Ingredients:

  • 1 medium English Cucumber (approx. 300g)
  • ½ teaspoon Kosher Salt (for draining)
  • 1 cup Whole Milk Greek Yogurt (240g)
  • 2 cloves Fresh Garlic, finely minced
  • 1 Tablespoon Extra Virgin Olive Oil
  • 1 teaspoon Red Wine Vinegar OR Fresh Lemon Juice
  • 1 Tablespoon Fresh Dill, finely chopped
  • ¼ teaspoon Freshly Cracked Black Pepper
  • Pinch of Salt (to taste)

Instructions:

  1. Wash and grate the cucumber using the coarse side of a box grater. Place the grated cucumber into a fine-mesh sieve set over a bowl and sprinkle with ½ teaspoon of salt. Let it drain for 30 minutes to draw out the moisture.
  2. Transfer the drained cucumber to a piece of cheesecloth or a clean tea towel.
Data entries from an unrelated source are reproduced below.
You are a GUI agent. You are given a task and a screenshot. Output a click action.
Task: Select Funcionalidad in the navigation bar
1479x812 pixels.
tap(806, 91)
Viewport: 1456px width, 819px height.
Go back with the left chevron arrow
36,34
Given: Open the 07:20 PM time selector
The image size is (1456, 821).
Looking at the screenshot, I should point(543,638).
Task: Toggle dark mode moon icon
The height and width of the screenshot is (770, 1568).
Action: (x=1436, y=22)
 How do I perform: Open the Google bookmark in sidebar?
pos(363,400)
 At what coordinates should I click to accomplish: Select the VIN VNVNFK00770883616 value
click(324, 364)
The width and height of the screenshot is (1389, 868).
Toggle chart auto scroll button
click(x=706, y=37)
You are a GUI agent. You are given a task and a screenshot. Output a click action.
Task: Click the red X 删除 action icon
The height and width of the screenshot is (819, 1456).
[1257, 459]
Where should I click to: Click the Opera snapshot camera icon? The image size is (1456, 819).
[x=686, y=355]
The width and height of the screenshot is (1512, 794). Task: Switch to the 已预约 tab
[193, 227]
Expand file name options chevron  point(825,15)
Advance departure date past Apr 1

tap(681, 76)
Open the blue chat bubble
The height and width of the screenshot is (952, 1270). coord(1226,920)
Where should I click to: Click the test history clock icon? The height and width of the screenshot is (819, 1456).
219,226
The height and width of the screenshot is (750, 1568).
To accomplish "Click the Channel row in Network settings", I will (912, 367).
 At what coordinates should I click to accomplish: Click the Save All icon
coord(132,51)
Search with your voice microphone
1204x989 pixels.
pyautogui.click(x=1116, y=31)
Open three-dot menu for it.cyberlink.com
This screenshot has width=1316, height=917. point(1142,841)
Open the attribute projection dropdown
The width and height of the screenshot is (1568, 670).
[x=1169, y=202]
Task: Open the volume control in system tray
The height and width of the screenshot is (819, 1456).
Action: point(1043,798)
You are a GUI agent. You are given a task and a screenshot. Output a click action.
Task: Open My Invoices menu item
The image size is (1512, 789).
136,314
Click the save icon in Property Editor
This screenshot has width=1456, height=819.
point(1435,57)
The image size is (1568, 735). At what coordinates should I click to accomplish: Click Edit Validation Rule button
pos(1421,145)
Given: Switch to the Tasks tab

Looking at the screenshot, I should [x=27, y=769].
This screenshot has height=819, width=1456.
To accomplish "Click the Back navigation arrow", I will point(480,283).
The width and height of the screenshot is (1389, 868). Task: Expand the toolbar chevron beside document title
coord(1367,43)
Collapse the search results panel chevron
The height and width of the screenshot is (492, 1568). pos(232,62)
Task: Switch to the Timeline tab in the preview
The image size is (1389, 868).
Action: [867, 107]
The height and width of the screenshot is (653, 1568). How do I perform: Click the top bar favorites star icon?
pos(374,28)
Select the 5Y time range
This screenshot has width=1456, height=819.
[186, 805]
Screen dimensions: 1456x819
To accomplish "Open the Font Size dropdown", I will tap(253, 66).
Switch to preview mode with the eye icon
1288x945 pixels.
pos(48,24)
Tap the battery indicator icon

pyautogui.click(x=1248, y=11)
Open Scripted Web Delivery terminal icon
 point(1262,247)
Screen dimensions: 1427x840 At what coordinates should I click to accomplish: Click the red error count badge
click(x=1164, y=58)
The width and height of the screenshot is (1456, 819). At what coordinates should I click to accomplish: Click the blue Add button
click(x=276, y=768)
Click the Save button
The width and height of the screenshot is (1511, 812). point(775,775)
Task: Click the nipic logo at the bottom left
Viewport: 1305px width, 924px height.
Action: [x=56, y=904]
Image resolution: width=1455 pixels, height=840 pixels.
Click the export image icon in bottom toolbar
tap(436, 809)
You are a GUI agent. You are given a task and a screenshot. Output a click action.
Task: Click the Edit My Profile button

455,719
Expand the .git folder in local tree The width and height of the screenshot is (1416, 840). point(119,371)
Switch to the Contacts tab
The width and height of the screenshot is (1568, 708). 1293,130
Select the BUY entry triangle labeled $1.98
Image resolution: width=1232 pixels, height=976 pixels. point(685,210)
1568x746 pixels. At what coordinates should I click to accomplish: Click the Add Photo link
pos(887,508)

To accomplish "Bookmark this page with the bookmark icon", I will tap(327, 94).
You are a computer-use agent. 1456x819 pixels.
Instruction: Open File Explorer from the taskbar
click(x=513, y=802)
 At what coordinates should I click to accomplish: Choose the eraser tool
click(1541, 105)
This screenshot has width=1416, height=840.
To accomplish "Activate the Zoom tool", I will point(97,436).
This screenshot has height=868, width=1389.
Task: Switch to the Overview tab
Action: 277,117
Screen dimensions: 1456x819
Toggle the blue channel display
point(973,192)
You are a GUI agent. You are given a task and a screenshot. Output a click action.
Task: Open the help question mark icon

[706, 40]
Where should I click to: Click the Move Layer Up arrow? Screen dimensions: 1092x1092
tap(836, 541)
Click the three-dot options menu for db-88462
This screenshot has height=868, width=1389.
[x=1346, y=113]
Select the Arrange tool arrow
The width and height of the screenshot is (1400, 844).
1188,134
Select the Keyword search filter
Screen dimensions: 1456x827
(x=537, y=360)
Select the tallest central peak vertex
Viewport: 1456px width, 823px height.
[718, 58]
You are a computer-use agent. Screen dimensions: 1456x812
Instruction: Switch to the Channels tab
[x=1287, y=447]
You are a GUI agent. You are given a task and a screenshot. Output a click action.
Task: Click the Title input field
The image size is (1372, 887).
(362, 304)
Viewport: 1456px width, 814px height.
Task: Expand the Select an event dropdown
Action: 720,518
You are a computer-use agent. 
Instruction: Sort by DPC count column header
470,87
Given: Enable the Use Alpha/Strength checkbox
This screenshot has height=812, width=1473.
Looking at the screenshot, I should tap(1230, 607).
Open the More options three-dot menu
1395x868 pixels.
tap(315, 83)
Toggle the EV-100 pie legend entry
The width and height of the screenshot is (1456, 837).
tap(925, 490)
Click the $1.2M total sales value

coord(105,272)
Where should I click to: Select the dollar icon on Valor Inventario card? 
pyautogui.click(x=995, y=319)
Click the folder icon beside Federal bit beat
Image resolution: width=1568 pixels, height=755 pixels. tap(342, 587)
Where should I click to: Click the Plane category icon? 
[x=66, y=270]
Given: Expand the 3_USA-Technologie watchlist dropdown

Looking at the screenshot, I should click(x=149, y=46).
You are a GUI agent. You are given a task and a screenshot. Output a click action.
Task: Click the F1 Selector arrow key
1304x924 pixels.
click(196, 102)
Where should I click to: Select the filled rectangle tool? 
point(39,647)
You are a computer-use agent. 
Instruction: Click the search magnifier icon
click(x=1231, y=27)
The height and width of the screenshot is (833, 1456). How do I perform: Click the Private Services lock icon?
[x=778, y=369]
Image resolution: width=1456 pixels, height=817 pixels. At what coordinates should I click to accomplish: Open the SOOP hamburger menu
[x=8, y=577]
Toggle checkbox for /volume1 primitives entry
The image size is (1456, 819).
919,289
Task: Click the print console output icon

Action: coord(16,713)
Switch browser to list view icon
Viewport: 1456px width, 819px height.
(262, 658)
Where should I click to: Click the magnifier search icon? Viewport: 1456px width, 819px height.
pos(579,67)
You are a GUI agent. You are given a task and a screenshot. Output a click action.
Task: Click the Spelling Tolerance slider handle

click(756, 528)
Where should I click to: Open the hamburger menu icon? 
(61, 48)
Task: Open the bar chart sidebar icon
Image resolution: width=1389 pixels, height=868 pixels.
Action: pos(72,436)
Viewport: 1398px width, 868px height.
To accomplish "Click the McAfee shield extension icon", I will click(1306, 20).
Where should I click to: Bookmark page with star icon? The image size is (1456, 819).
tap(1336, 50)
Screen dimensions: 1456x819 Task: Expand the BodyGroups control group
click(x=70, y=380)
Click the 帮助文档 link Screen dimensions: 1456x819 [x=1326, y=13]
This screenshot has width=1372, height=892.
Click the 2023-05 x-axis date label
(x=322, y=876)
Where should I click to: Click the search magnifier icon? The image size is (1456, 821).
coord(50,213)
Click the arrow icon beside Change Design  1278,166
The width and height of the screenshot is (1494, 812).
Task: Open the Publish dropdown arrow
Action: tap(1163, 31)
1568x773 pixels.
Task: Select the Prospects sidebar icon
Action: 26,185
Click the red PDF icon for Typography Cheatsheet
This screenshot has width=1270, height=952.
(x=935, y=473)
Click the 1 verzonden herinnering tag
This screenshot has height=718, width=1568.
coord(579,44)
Gather the edges and twist tightly, squeezing out every last drop of liquid. The cucumber pulp must be very dry.
  3. In a medium mixing bowl, combine the dried, squeezed cucumber pulp, strained Greek yogurt, minced garlic, extra virgin olive oil, and red wine vinegar (or lemon juice).
  4. Fold in the chopped fresh dill and black pepper until everything is just combined. Do not overmix.
  5. Cover the bowl and refrigerate for at least 1 hour to allow the flavours to fully meld. This chilling time is essential for mellowing the raw garlic.
  6. Just before serving, taste the chilled Tzatziki and adjust the seasoning, adding an extra pinch of salt or pepper if necessary. Garnish with a final drizzle of olive oil and serve immediately with pita or crudités.